# EXERCISE GOAL
What lines below contain the word "with"? Please pull each one out.
===== DATA SUPPLIED =====
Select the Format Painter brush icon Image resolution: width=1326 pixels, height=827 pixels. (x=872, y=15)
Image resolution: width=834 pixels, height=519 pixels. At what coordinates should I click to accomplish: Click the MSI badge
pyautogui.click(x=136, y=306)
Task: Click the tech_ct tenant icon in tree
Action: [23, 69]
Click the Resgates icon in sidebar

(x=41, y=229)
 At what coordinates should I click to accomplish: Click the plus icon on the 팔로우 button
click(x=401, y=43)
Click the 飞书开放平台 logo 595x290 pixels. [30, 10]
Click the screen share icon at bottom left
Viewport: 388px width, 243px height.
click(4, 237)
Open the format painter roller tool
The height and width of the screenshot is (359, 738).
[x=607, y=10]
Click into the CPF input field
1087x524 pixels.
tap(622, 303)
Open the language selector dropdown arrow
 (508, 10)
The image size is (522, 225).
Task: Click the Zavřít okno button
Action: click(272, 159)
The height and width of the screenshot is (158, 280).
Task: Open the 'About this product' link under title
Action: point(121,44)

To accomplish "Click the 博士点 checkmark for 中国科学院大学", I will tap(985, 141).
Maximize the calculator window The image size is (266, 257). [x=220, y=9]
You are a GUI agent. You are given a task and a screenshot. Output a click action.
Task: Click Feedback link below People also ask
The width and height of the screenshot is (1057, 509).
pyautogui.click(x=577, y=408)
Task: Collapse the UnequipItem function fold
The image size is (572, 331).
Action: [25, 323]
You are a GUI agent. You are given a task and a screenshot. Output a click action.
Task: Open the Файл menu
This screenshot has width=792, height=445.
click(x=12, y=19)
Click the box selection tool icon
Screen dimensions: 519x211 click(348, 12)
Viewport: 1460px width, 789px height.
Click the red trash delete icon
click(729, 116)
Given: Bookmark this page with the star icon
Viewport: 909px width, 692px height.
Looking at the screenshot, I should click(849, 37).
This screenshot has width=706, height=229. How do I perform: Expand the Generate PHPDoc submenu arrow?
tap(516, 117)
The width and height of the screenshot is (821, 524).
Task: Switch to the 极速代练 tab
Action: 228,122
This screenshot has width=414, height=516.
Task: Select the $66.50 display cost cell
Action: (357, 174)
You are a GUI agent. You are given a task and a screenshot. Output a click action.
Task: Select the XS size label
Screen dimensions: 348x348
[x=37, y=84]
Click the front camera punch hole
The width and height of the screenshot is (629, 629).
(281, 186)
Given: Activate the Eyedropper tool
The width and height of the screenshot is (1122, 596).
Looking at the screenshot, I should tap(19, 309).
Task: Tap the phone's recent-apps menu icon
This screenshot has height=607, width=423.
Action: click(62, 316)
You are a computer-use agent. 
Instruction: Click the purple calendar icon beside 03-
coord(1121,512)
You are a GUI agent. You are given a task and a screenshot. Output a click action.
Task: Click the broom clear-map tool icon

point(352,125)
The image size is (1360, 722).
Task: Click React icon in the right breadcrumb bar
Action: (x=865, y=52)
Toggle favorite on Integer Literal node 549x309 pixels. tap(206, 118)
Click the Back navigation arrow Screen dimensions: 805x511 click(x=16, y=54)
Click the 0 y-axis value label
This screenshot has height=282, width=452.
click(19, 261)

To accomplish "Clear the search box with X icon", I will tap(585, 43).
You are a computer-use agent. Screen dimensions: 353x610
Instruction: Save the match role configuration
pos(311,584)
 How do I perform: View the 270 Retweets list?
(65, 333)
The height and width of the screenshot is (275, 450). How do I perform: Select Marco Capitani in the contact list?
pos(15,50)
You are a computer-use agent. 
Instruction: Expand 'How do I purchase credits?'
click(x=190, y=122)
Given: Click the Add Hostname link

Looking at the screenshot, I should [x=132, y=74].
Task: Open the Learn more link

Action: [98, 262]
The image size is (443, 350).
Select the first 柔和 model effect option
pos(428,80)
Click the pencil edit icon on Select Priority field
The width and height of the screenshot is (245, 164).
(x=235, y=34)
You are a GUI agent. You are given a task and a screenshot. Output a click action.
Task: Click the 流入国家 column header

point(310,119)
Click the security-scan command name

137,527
=====
# SOLUTION TO THIS PROBLEM
Given: Bookmark this page with the star icon
To accomplish "Clear the search box with X icon", I will tap(585, 43).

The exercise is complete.